If you wear hearing aids, you know how annoying audio feedback can be. Feedback is the squealing or whistling that occurs when you least expect it – startling you, as well as those around you. But do you know how to prevent hearing aid feedback?
You’re hugging your daughter. You’re putting your hearing aids in. You wave your hand next to your ear as you enthusiastically tell someone about your recent fishing trip.
Occasional feedback is normal, but you can prevent hearing aid feedback with the following eight tips.
1. Understand what causes feedback
Whenever you need to fix a problem, it pays to first understand what you’re dealing with. Your hearing aids are a tiny, technologically-advanced sound system. You’ve probably heard sound system feedback from the huge speakers at a play, seminar, concert, or recital.
The entire room cringes when they hear it.
Your hearing aids include a microphone to pick up sounds and a speaker to relay sounds to your ears. Feedback is caused when sound leaves the speaker, and instead of going into your ear, it feeds back into the microphone. This creates a sound loop that overwhelms the digital technology in even the most advanced speakers or hearing aids.
If this feedback is subtle, it may sound like a persistent whistle. If it’s more significant, the hearing aid will squeal like it’s gone haywire.
2. Make sure your hearing aids are properly positioned
If you’re not wearing your hearing aids as intended, or one has come loose, you will hear feedback because the microphone is now exposed to the sound coming from the speaker.
3. Turn down the volume
Sometimes hearing aids are just too loud. Some sound has to be able to leave your ear to prevent hearing aid feedback. See if lowering the volume helps.
4. Have your ears professionally cleaned
This isn’t an insult. You are inserting a foreign object into your ear when you put a hearing aid in. Some people’s ears may respond by producing more wax to protect your inner ears. When you insert a hearing aid into your ear, it pushes and compacts the wax deeper inside your ear.

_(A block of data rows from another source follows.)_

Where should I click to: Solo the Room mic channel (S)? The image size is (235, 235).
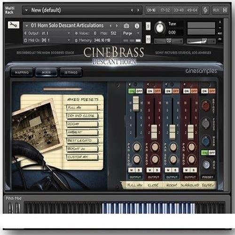click(175, 170)
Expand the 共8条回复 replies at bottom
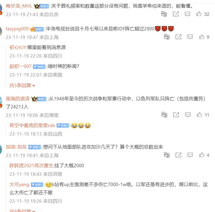215x212 pixels. pyautogui.click(x=22, y=210)
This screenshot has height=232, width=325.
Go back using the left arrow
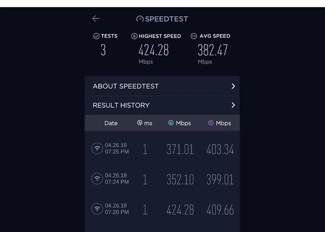pos(96,19)
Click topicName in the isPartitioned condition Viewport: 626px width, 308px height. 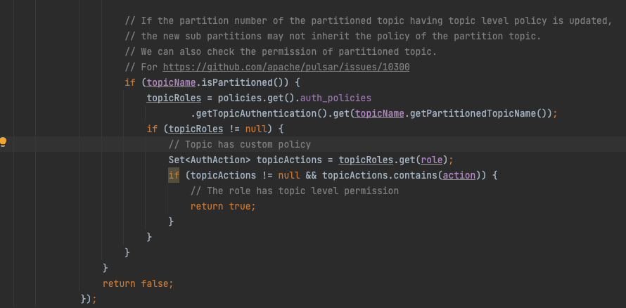[172, 82]
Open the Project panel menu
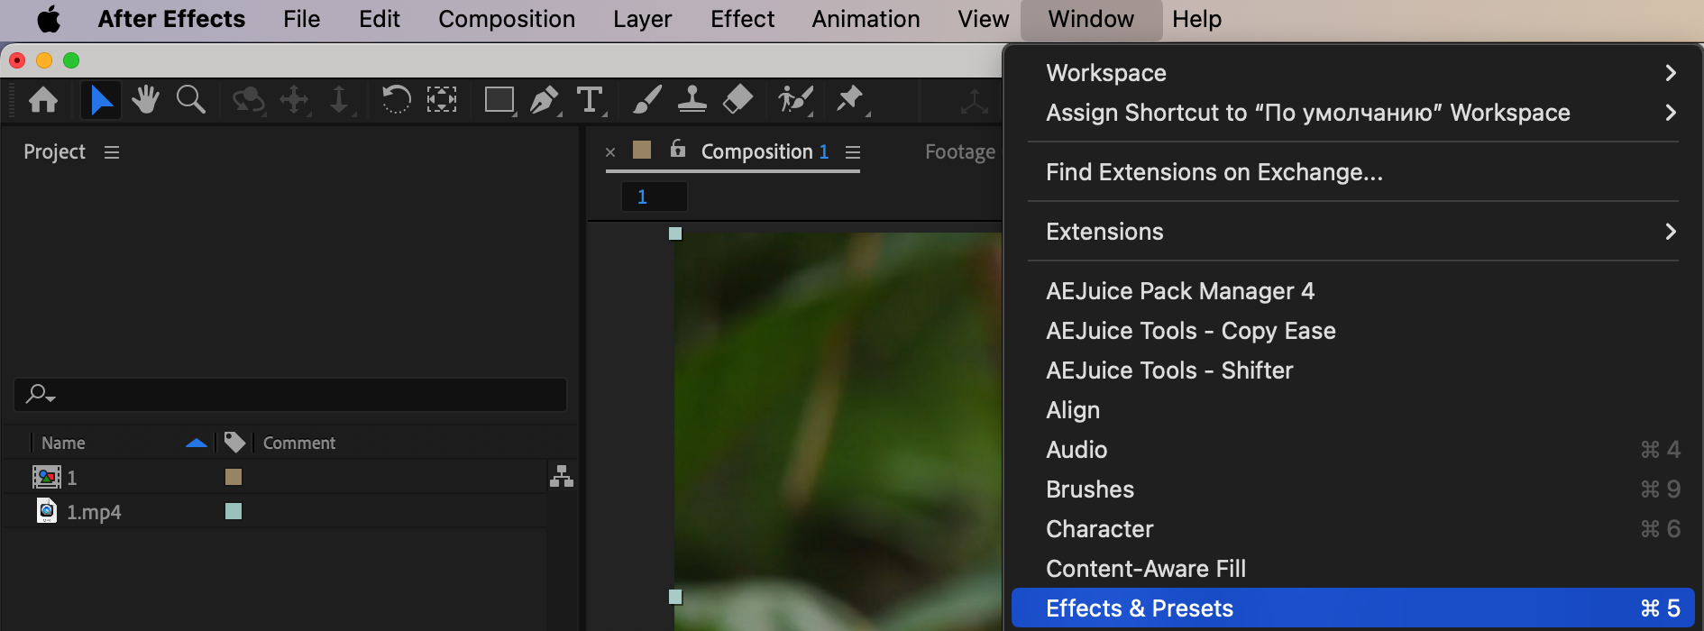This screenshot has width=1704, height=631. pos(112,152)
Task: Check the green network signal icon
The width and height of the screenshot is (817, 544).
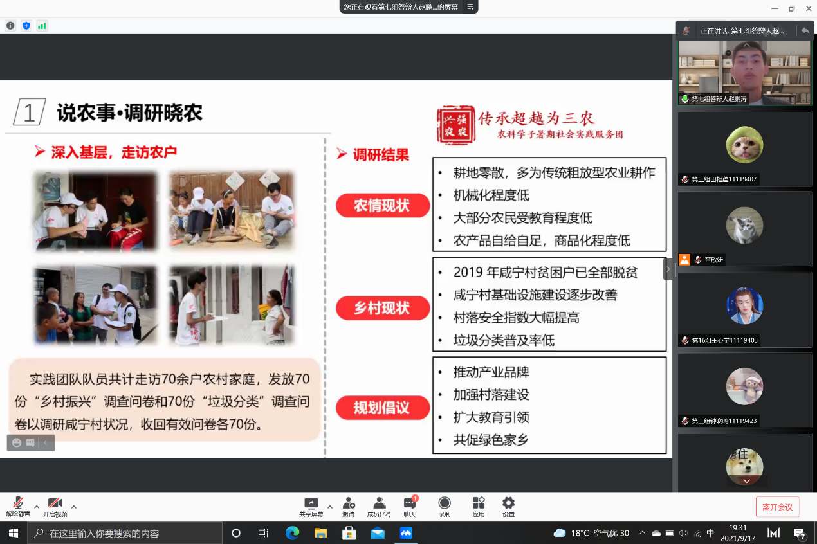Action: pyautogui.click(x=42, y=26)
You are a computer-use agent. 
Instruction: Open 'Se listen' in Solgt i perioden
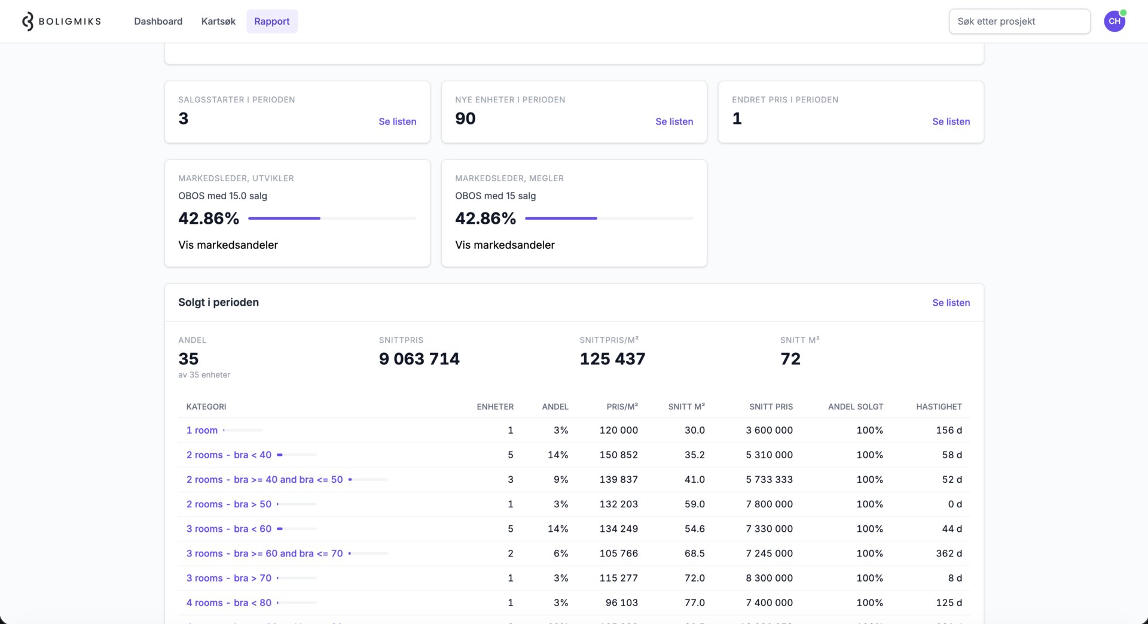[951, 303]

If you’re experiencing frequent feedback, one of the first things to do is have a hearing specialist evaluate your wax buildup. If the wax needs to be removed, it’s a very basic in-office procedure. Talk to your hearing specialist about how to safely remove wax at home and prevent new buildup.
5. Clean your hearing aids regularly
To optimize performance, hearing aids should be gently wiped off each time you remove them. Wax can build up on the hearing aid dome (also called the earmold or mold). When it does, the wax blocks the normal flow of sound.
If the dome is really dirty or damaged, consider replacing it. The dome is a soft, inexpensive piece of silicone. It helps the hearing aid fit snuggly in your ear to reduce feedback.
It should be replaced as needed to prevent hearing aid feedback and enhance your personal hearing experience.
6. Consider a different dome or mold
During the hearing aid fitting, a hearing specialist will measure your ear to determine the mold size you need. But hearing mold sizes aren’t an exact science.
A hearing specialist will customize the hearing aid during the fitting. The hearing specialist will balance the patient’s comfort with the fit that will produce the least feedback.
It’s possible the fit can be improved. Larger, closed domes take additional time to get used to. They feel uncomfortable at first, but they significantly reduce feedback. If you’re getting a lot of feedback from your hearing aids, you may want to consider a larger dome size.
Check with your hearing specialist to see if your hearing aids need an adjustment.
7. Consider a new tube
Your hearing aid tubes may be too short, which will cause the hearing aids to come loose or rest incorrectly in your ears. If you have new hearing aids, your hearing specialist may replace the tubes for free. If not, replacing the tubes is still a very inexpensive fix for an annoying problem.
8. Ask about feedback cancellation (FBC) technology
Your hearing aids are very high-tech devices. They do more than receive and transmit sound. Hearing aids have the ability to process sound. They can change the sounds that come through the speakers to optimize your hearing experience.
An FBC system can identify the specific frequencies associated with feedback. It can then digitally cancel those frequencies so they’re not transmitted to your ears, even though the microphone picked up those sounds.
If you’re not getting the best possible hearing experience from your hearing aids, don’t stop wearing them. Talk to a hearing specialist about preventing hearing aid feedback. You’ll be glad you did.